将使用吸附材料D进行与实施例12同样的吸附试验的结果示于表3。

＜实施例14＞

将使用吸附材料G进行与实施例12同样的吸附试验的结果示于表3。

＜比较例6＞

(水系组蛋白H4吸附试验)

在PP制管内制备在生理用盐水中添加有EpiQuik(注册商标)Total HistoneH4Quantification Kit(EPIGENTEK公司制造)附带的标准品(组蛋白H4(初始浓度：50μg/mL)的溶液0.2mL。在其中不加入吸附材料，使用振荡机，在39℃下使其振荡1小时。使用离心机，以2000g将振荡后的PP制管离心1分钟，获得上清作为血浆样品。

(组蛋白H4去除性能评价)

使用获得的血浆样品，对处理后的组蛋白H4吸附率分别算出。以下示出组蛋白H4吸附率算出式。组蛋白H4的浓度使用EpiQuik(注册商标)Total HistoneH4Quantification Kit(EPIGENTEK公司制造)测定。将结果示于表3。

[表3]

由表3的结果表明，包含在载体表面涂布有生物适应性聚合物的吸附材料A、D、G的设备去除了组蛋白H4。需要说明的是，比较例6中，组蛋白H4非特异性地吸附于PP制管。

产业上的可利用性

本实施方式的吸附材料和生物来源液体净化设备可以从生物来源液体中生物适应性良好地去除组蛋白H3，在以SIRS为代表的组蛋白介导而发病或恶化的疾病的治疗用途等中是有用的。

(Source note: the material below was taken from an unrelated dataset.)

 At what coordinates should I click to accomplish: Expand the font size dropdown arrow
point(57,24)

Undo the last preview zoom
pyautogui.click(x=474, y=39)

利用该生物来源液体净化用设备，可以用于以组蛋白为原因的SIRS等的治疗。通过使本实施方式的吸附材料与生物来源液体接触，从而生物来源液体中的组蛋白被生物适应性良好地吸附于该吸附材料，可以从生物来源液体中去除组蛋白，可以去除对生物体不理想的细胞外的组蛋白，因此，在组蛋白介导的疾病中，为了抑制或治疗全身炎症而可以有效地使用。作为具体的疾病名，可以举出：败血症、败血症性休克、弥散性血管内凝血综合征(DIC)、毒素休克综合征、缺血再灌注障碍、成人呼吸窘迫综合征(ARDS)、佩吉特病、骨质疏松症、多发性骨髓瘤、急性和慢性髓性白血病、胰腺β细胞破坏、炎症性肠疾病、牛皮癣、克隆病、溃疡性大肠炎、过敏性反应、接触性皮炎、哮喘、肌变性症、恶液质、赖特综合征、I型和II型糖尿病、骨吸收症、移植片对宿主反应、粥样性动脈硬化、脑外伤、多发性硬化症、脑型疟疾、发热、以及由感染所导致的肌肉痛等。特别适合用于改善败血症等全身炎症反应综合征(SIRS：systemic inflammatory response syndrome)的病患的用途。

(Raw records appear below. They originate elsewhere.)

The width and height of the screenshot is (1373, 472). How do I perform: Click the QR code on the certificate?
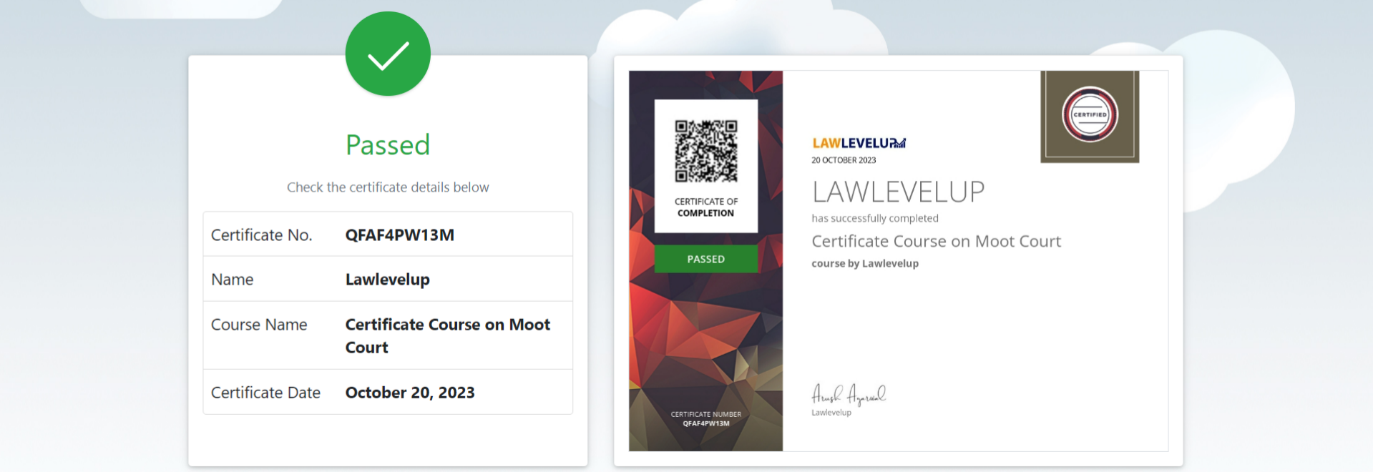[706, 151]
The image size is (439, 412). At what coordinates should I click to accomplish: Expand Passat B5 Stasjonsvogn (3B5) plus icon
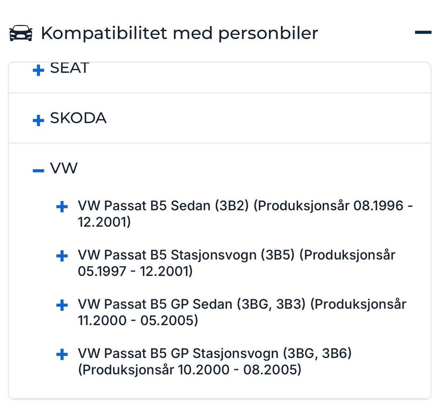[x=62, y=256]
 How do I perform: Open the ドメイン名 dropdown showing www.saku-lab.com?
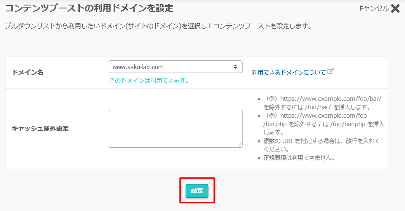176,67
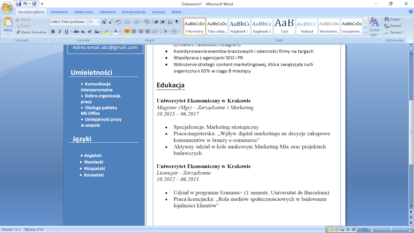414x233 pixels.
Task: Click the zoom slider handle in status bar
Action: [391, 229]
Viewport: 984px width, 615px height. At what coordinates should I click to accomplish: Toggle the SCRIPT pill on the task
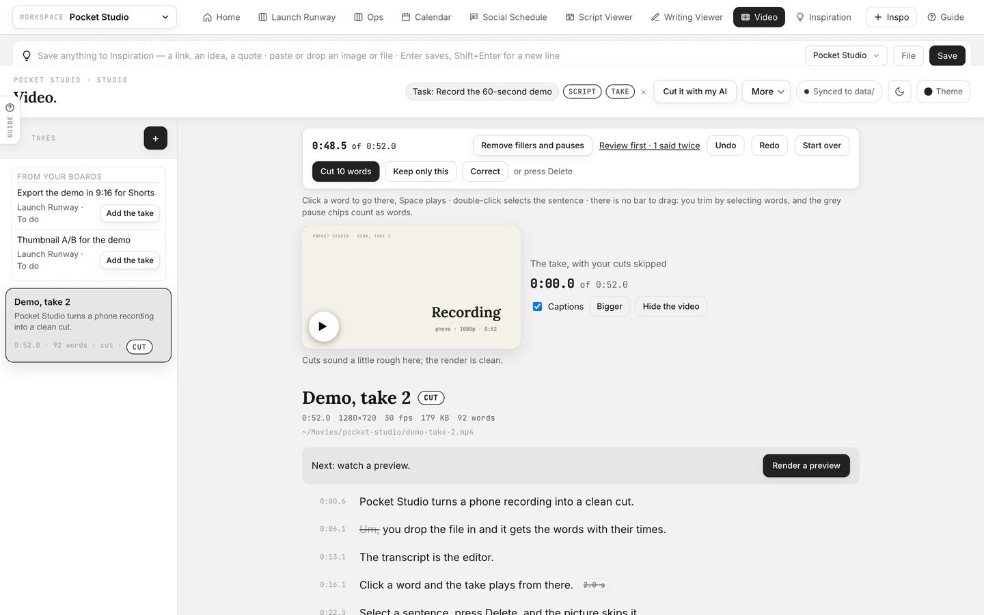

更具体而言，作为基于血液体外循环的方法，从患者除去血液后，使全血不变地或使用血浆分离(1次)膜、离心分离法分离得到的血浆例如导入至图1的设备的入口孔140，从出口孔160导出，从而可以适合用于向患者体内返回组蛋白含量减少了的血液或血浆的体外循环疗法。

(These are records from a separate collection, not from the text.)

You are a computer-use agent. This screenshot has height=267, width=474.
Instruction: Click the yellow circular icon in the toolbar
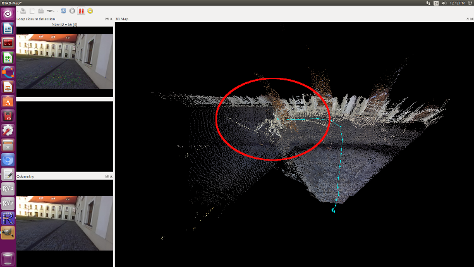[x=90, y=11]
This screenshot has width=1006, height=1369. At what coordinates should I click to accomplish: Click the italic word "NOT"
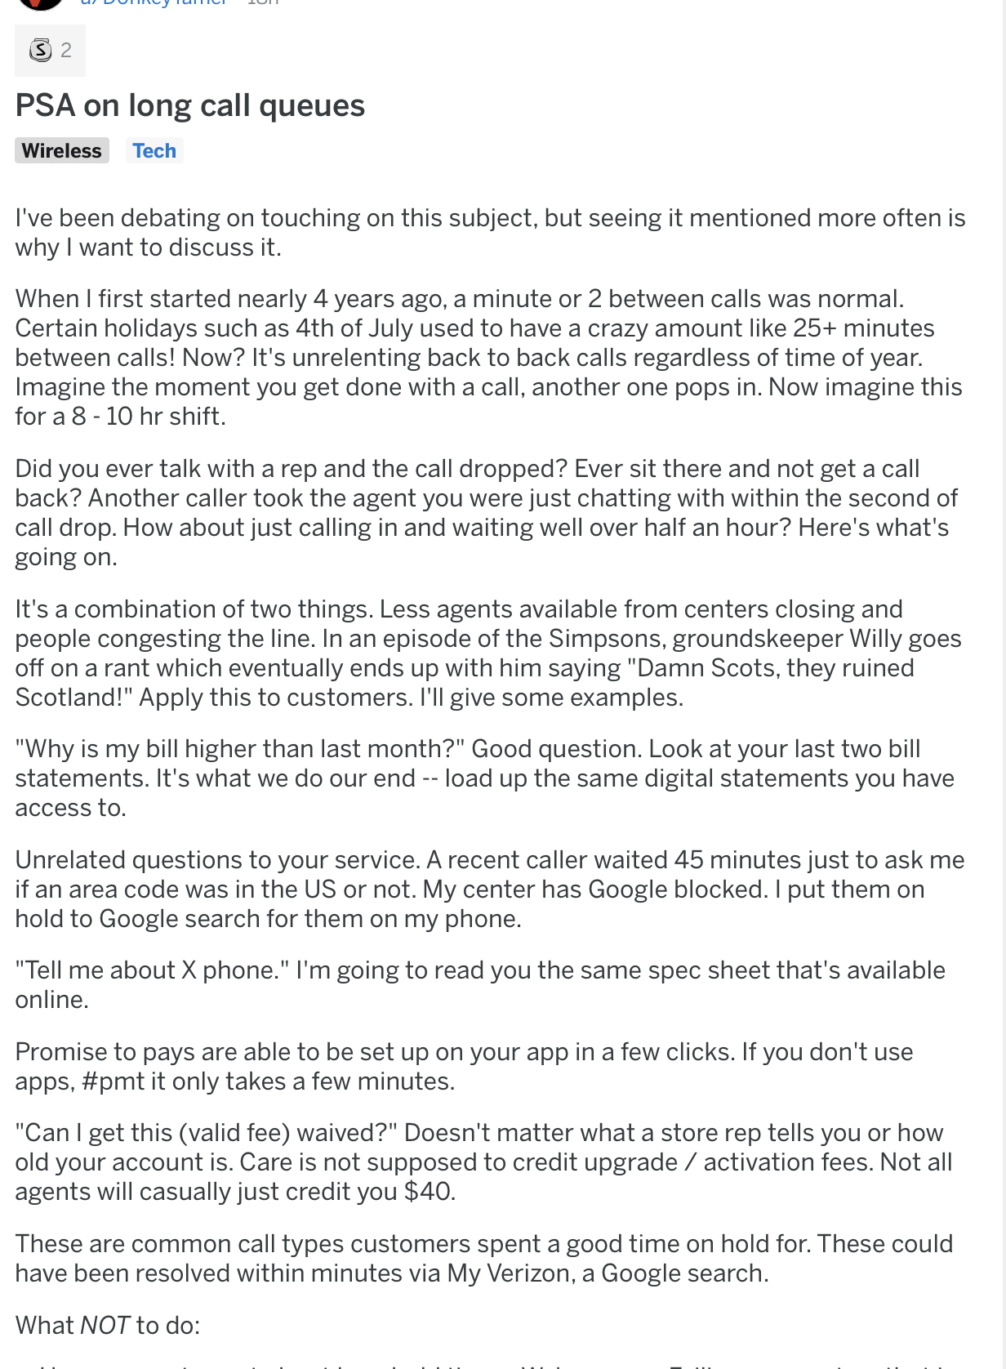[x=105, y=1325]
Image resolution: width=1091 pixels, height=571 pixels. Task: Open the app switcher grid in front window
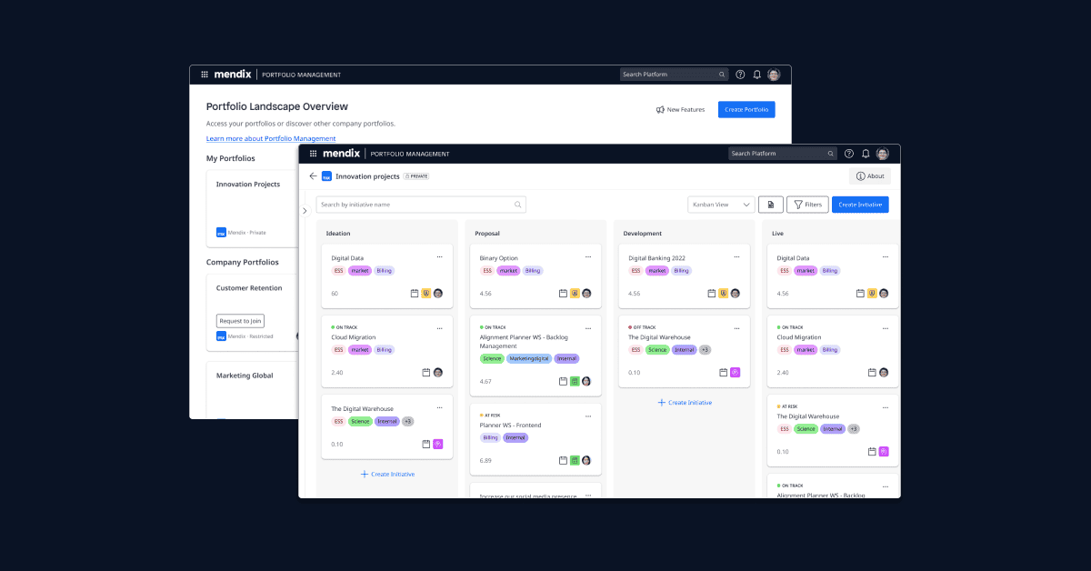point(313,154)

另外，上述本实施方式的吸附材料和设备可以适合用于：使包含组蛋白的生物来源液体通过、从设备出口排出的、获得减少了组蛋白含量的生物来源液体的处理方法。

例如可以举出：在填充有本发明的吸附材料的血袋中加入经过采血的患者血液或腹水，在其中使患者血液中、腹水中的组蛋白吸附的方法等。血液可以是将血浆分离后对血浆进行处理而不是全血。经过处理的血液返回至患者或也可以根据需要保存在血袋中等。

报道了组蛋白具有细胞障碍性，该生物来源液体净化用设备可以适合用于从细胞培养液中去除具有细胞障碍性的组蛋白的用途。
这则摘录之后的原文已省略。